The Hot-Blooded Dinosaurs: Reconstructing Dinosaur Physiology

Among modern vertebrates, some gross generalizations:
Birds and mammals are warm-blooded; that is, they are warmer than the environment around them in typical temperate and colder environments. Crocodilians, lepidosaurs, turtles, amphibians, most fish, and almost all invertebrates are cold-blooded: their bodies are generally only about as warm as the general environment around them, so consequently they feel cool to the touch outside of tropical situations; in contrast, warm-blooded animals have temperatures largely independent of the outside temperature, so they feel warm to the touch. Need to be precise as to definitions of terms. "Warm-blooded" and "Cold-blooded" actually encompass several different (although related) topics:

• Energy Source: whence comes the majority of the energy to "run" the animal?
  • In "Cold-blooded" animals, the main energy source is the sun (and external environments in general): called ectotherms ("outside heat")
  • In "Warm-blooded" animals, the main energy source are extra mitochondria whose main purpose is to convert food energy to heat energy: called endotherms ("inside heat")
• Metabolic Rate: how much food energy ("fuel") is used up over time?
  • In "Cold-blooded" animals, rate of fuel usage is low: called bradymetabolic ("slow metabolism")
  • In "Warm-blooded" animals, rate of fuel usage is HIGH: called tachymetabolic ("fast metabolism")
• Temperature Variation over Time: how stable is the body temperature over time?
  • In "Cold-blooded" animals, body temperature fluctuates with the external environment: called poikilotherms ("fluctuating heat")
  • In "Warm-blooded" animals, body temperature regulated by internal mechanisms and thus more stable: called homeotherms ("same heat")
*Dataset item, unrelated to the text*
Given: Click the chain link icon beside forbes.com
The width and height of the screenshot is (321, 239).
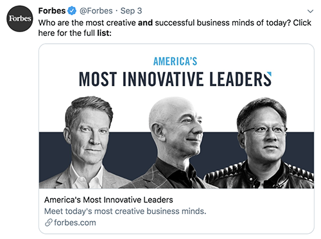Looking at the screenshot, I should point(49,222).
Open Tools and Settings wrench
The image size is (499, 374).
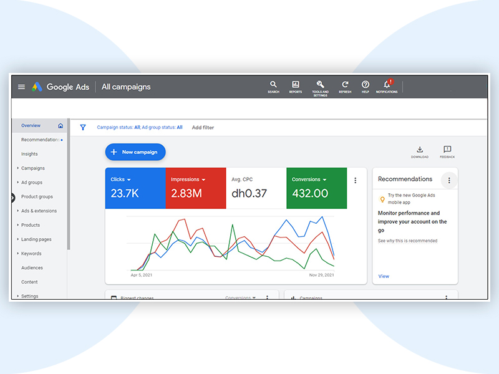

A typical cold-blooded animal is an ectothermic bradymetabolic poikilotherm: needs to get its energy from the sun and fluctuates with external environment (but can moderate fluctuations by moving from sunlight to shade and vice versa); however, needs very little food (snakes can go weeks without feeding, for example). Cold blooded animals become torpid at night and in colder weather.
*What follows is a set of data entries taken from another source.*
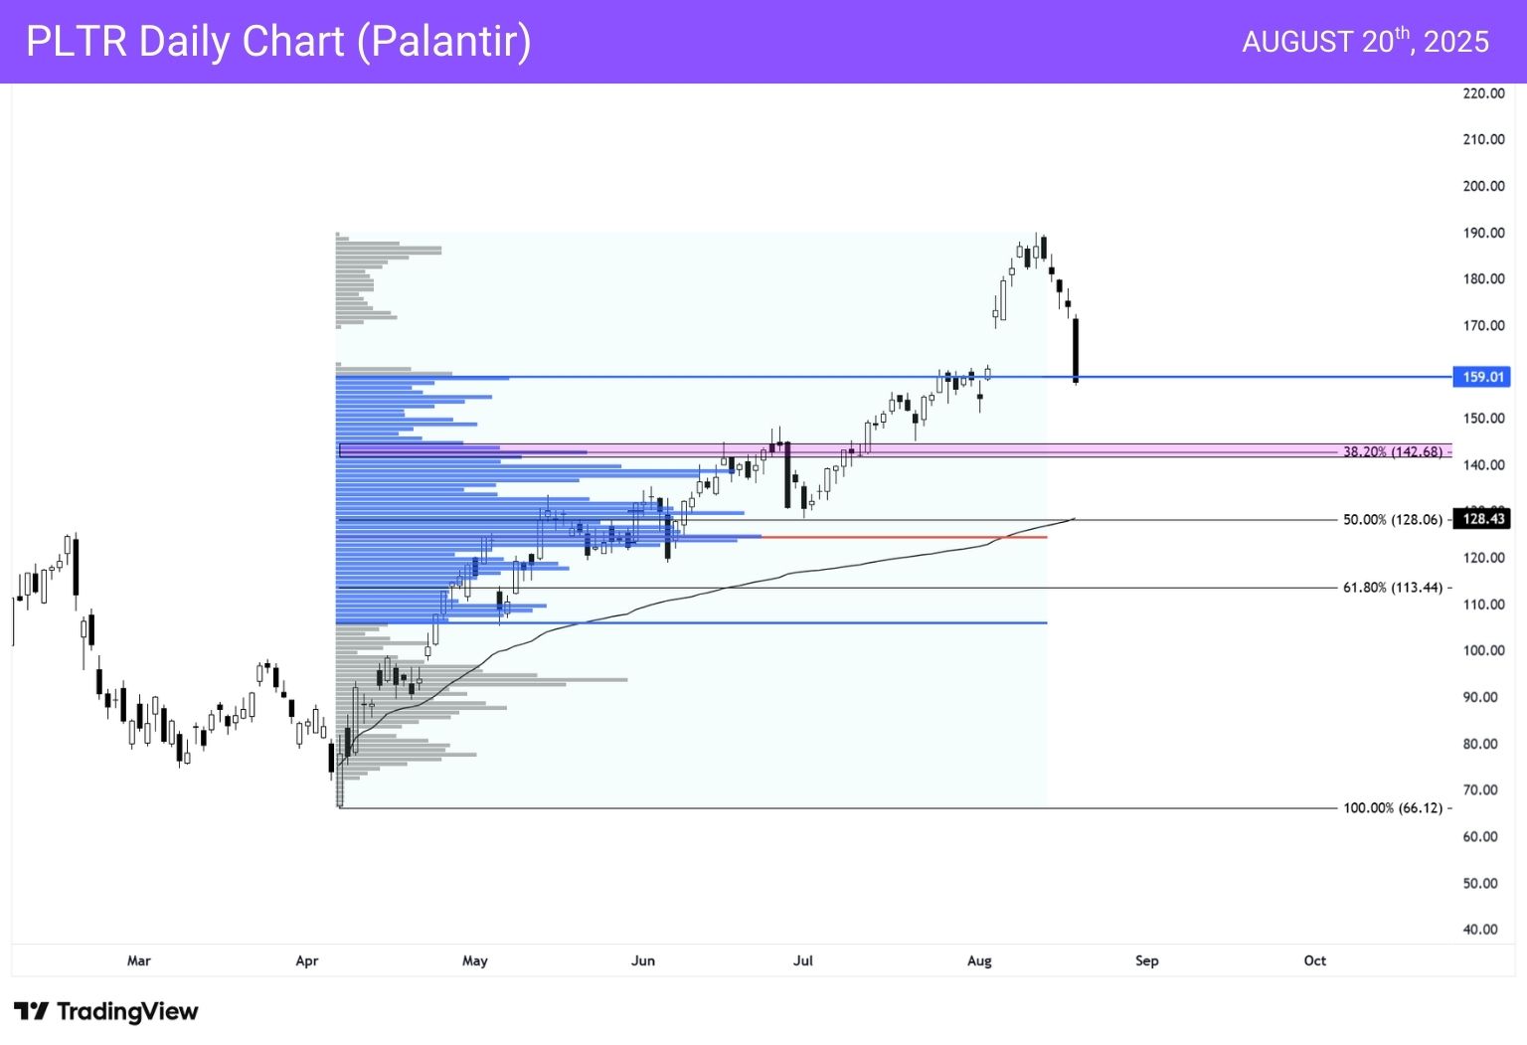
Task: Click the 40.00 price axis tick
Action: click(x=1480, y=929)
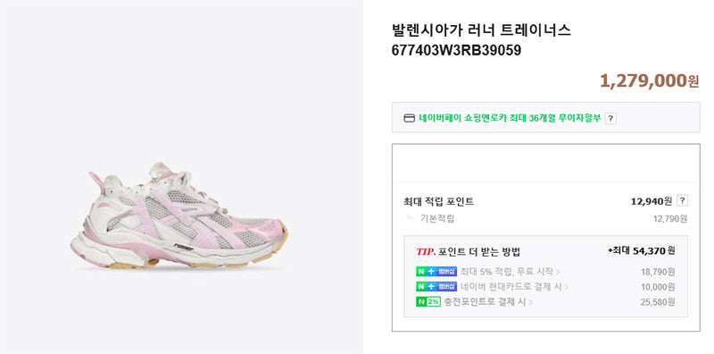The height and width of the screenshot is (354, 714).
Task: Open the help icon next to 무이자할부
Action: point(610,119)
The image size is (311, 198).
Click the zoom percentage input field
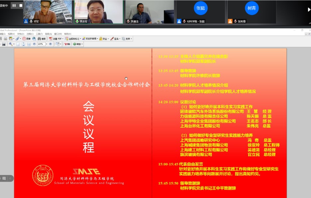pos(41,44)
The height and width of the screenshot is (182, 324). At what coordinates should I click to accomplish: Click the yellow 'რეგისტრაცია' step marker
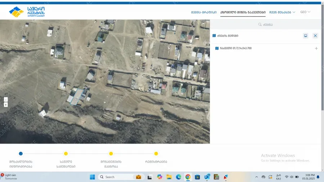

A typical warm-blooded animal is an endothermic tachymetabolic homeotherm: its body temperature is stable and activity levels can remain high for long periods of time, at night, and in colder weather; however, needs a LOT of food or will die (imagine the effects of not feeding a cat or dog for weeks!).
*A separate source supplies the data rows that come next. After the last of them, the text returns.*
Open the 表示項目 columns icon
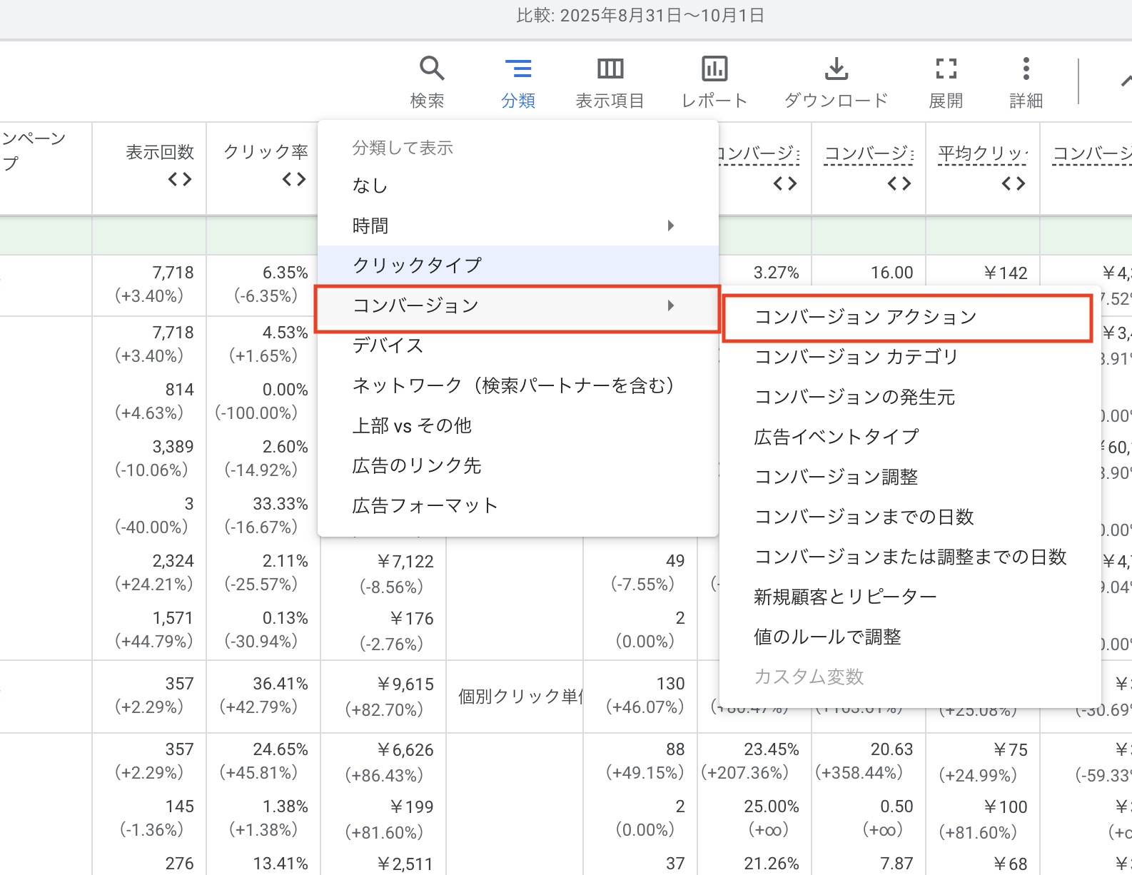 [610, 69]
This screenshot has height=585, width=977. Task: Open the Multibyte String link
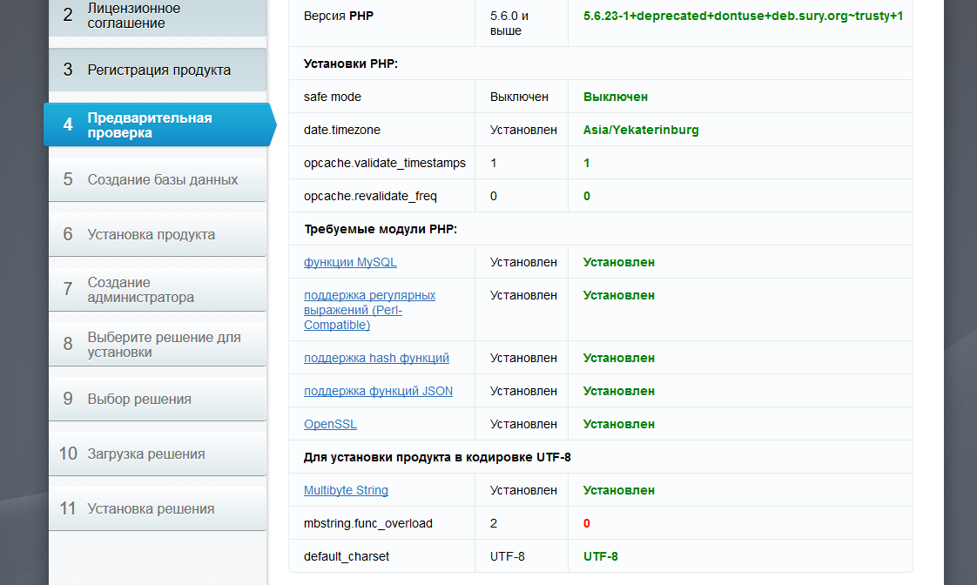pyautogui.click(x=346, y=490)
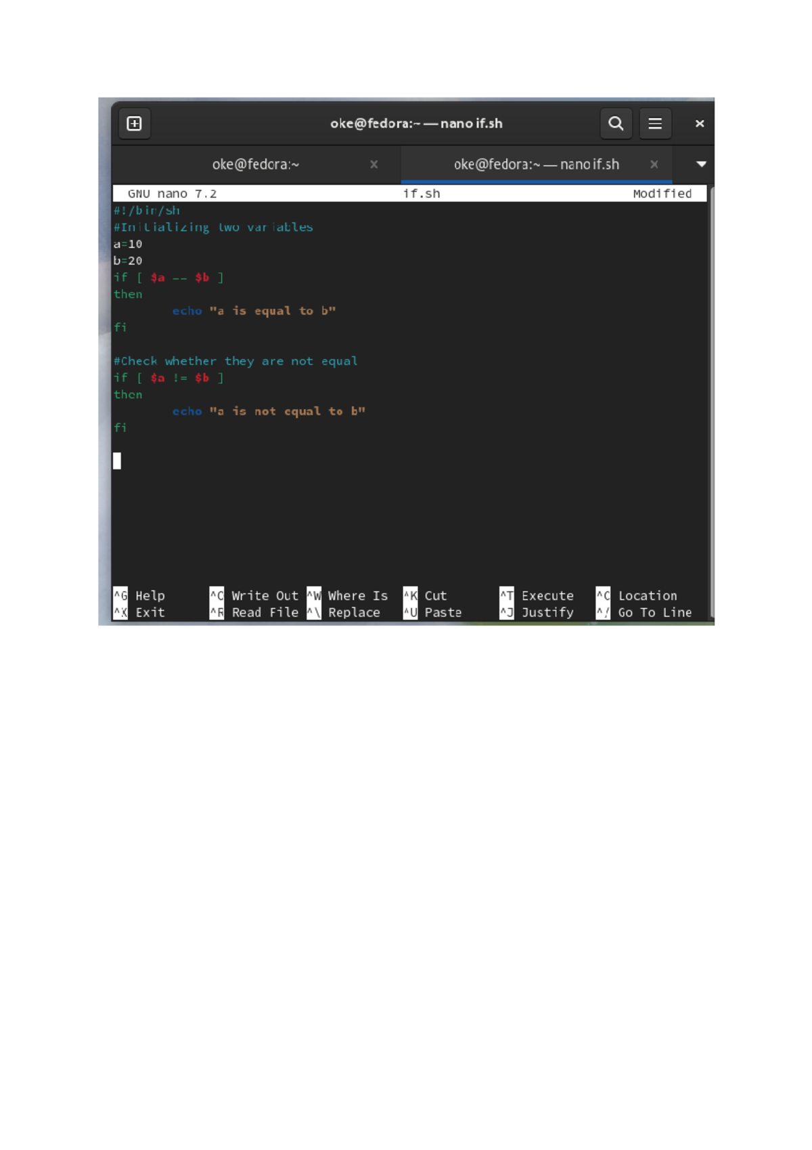Close the terminal window

coord(699,124)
Additional issues to consider:

• Resting metabolic rate (RMR) vs. active metabolic rate (AMR): "warm-blooded animals tend to have RMRs 4-10x that of similar sized "cold-bloods", but AMR is similar in both
• Duration of sustained activity: "warm-blooded" animals tend to have longer durations of sustained activity
• Recovery time between periods of activity: often much shorter for "warm-blooded" animals

Why evolve such an expensive trait as endothermy? Some suggestions have included:

• Increased aerobic capacity, allowing for greater total activity levels and greater ability to recover from sustained activity
• Greater environmental tolerance: endotherms can live in wider range of latitudes and altitudes
• Increased metabolic efficiency due to homeothermy: can "fine-tune" physiological systems to a narrow range of temperatures
  • A special case of this: increased immune response efficiency? An additional aspect to this is that endotherms might be considered as being a permanent state of "fever" (one of the body's most common ways to kill pathogens)
• Increased ability for parental care: both brooding/gestating at constant temperature, and increased ability to watch over young

Note that it is not just mammals and birds that are "warm-blooded". For example, tunas, billfish (sailfish, swordfish, marlins), lamniform sharks (like great whites and makos), boid snakes (pythons, etc.; but only while brooding), and certain plants (which aren't "blooded" as such, but some can emit internally-generated heat).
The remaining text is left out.